The petitioner on leaving the State of Washington in 1922 invested in the partnership of Forcia and Larsen the sum of $25,662.21 in timber lands and sawmill equipment in the State of Oregon. Of the amount so invested $15,662.21 was cash belonging to the petitioner and his wife jointly and $10,000 was borrowed by the petitioner and his wife from the latter’s father, O. S. Moe. There was never any separate agreement between the petitioner and his wife in respect of the investment of their joint property. Both the petitioner and his wife thought that community property laws similar to those of the State of Washington prevailed in the State of Oregon and that the status of their community property would not *164be changed by their change of residence from the State of Washington to the State of Oregon.

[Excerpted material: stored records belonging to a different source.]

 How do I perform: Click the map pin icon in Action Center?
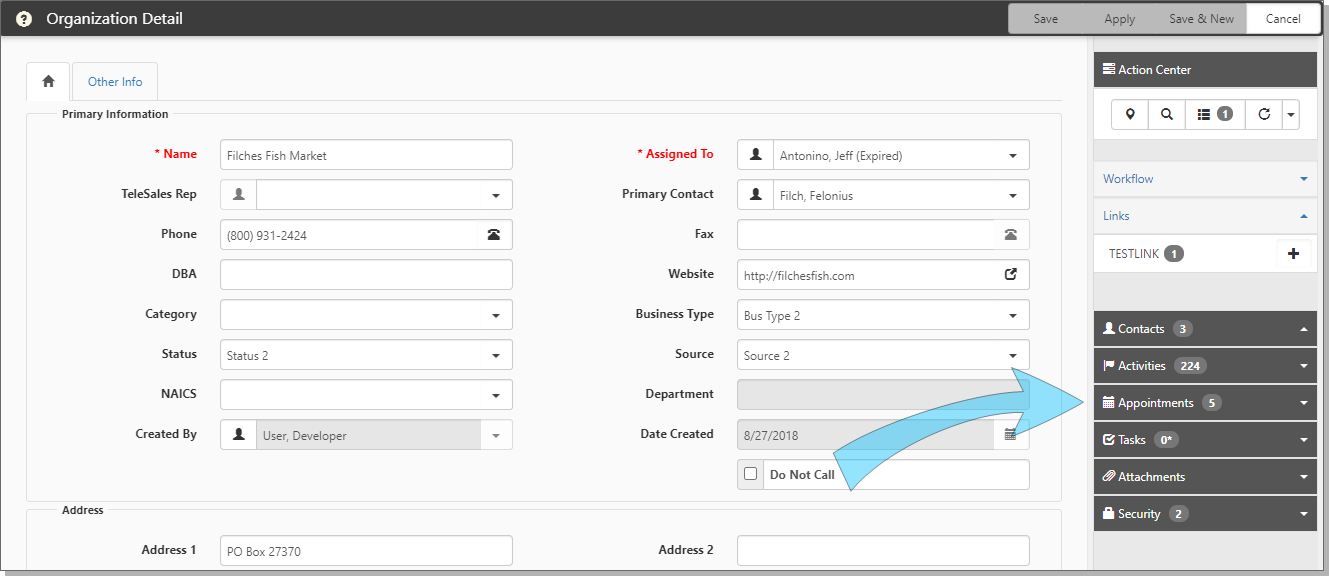[1130, 115]
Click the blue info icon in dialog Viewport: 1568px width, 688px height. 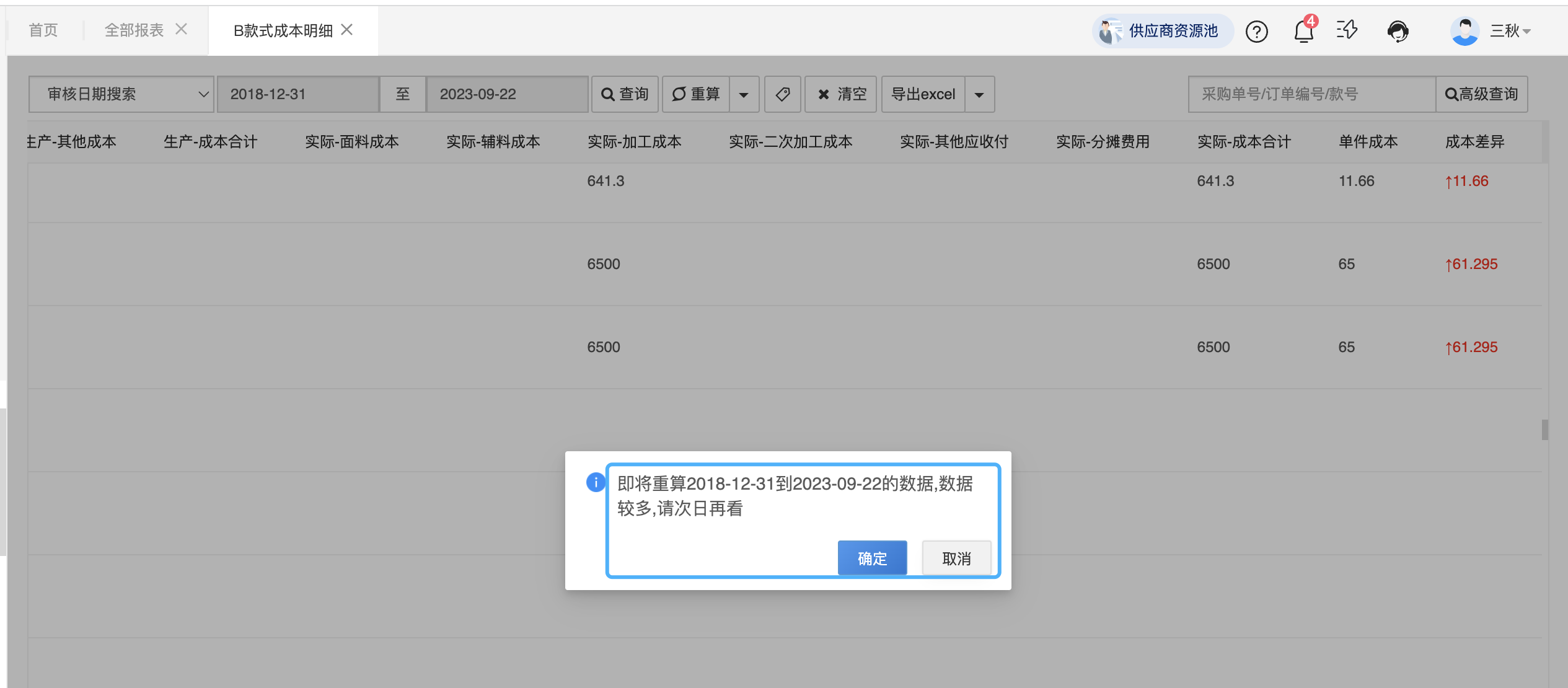pos(595,482)
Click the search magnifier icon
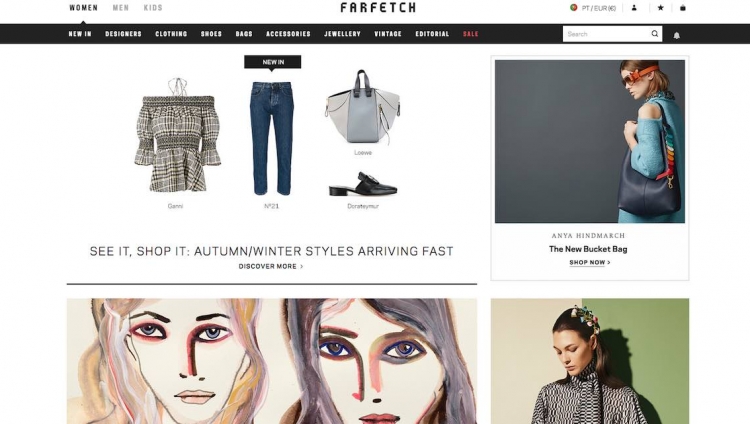 [655, 33]
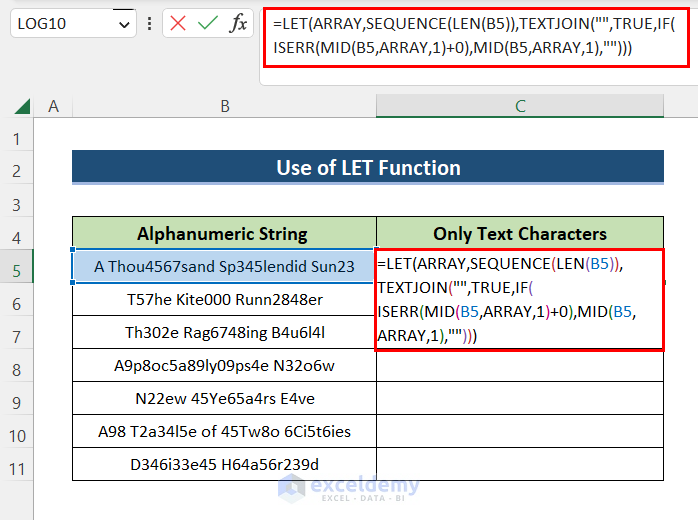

We held in John Henry, 6 B. T. A. 131, that the wife’s interest in community property under the laws of the State of Washington is regarded as a present vested right. We also held in T. C. Phillips, 9 B. T. A. 153, that the removal of property from one State to another does not aifect the rights vested therein by the laws under which it was acquired. In the latter case a husband and wife, residents of Oklahoma, fded separate returns for the year 1923, in which each reported one-half of the income received from property acquired while residents of the State of Texas. In the opinion we said:
It accordingly follows that the stock in the Oklahoma hanks [which the petitioner owned at the time of marriage] at all times remained his separate property and that upon his removal to the State of Oklahoma the income from said stock was his separate income and properly so returnable.

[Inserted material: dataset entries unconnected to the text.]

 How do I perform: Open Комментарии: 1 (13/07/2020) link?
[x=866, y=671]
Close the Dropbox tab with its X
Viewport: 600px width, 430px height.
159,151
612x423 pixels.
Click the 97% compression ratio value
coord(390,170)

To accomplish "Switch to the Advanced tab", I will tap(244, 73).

The remainder of the income is derived from the estate that was built up during the period of residence in Texas, in which State the income from personal property was community income. See Willcutt v. Willcutt, 278 S. W. 236.
The principle laid down in the Phillips case is that the vested rights of the parties of the community attached to the income from their separate property as well as to the property itself, notwithstanding that the property has been removed from the State and that such income may be reported by the parties in separate returns. In the case at bar it is not to be disputed that the petitioner’s wife had a vested interest in one-half of the total amount of capital that the petitioner acquired in the State of Washington. This capital was used by the petitioner with the consent of his wife in the partnership which tlie petitioner formed with Forcia. There is no evidence and no claim made that the petitioner’s wife was a member of this partnership. There is nothing to indicate that the situation is different from what it would have been if the petitioner and his wife had always been residents of Oregon and the wife had allowed the petitioner to use in the sawmill business a part of her capital. Under the taxing act a partner is required to account for his pro rata share of the distributable profits of the partnership. This is all that the Commissioner is requiring the petitioner to account for in the instant proceeding.

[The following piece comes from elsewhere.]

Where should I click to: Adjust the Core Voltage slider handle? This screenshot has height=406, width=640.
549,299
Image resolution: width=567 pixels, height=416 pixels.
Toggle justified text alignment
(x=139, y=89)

In support of the claim that the petitioner invested community property and the proceeds of a joint note in the lands, timber, and sawmill plant of Forcia and Larsen, one-half. thereof for himself and the other one-half thereof in trust for his wife, the petitioner relies upon a line of decisions wherein the courts have held that where a husband took money belonging to his wife and purchased real estate therewith the husband was a trustee for his wife. Lane v. *165Myers, 70 Ore. 376; 141 Pac. 1022; Barnes v. Spencer, 79 Ore. 205; 153 Pac. 47. Those cases are to be sharply differentiated from the present one. In the proceeding at bar it is clear that the community property was invested by the petitioner with the full consent of his wife. Furthermore, the question here is not the right of the wife to claim an interest in the capital invested in the partnership by the petitioner but the right of the petitioner to escape tax liability on a portion of his pro rata share of the profits of the partnership for the year 1923. Presumably those profits were obtained in part from the investment of money and in part from services and skill in the management of the business. No claim is made that the petitioner’s wife contributed to any portion of the profit which may be ascribed to the services performed by the husband. Even if there might be merit in the claim of the petitioner that a part of the profits representing a fair return upon his wife’s invested capital was income of the wife, we can not determine what such amount would be. Upon the record the determination of the Commissioner must be and is sustained. ■

Judgment will he entered for the respondent.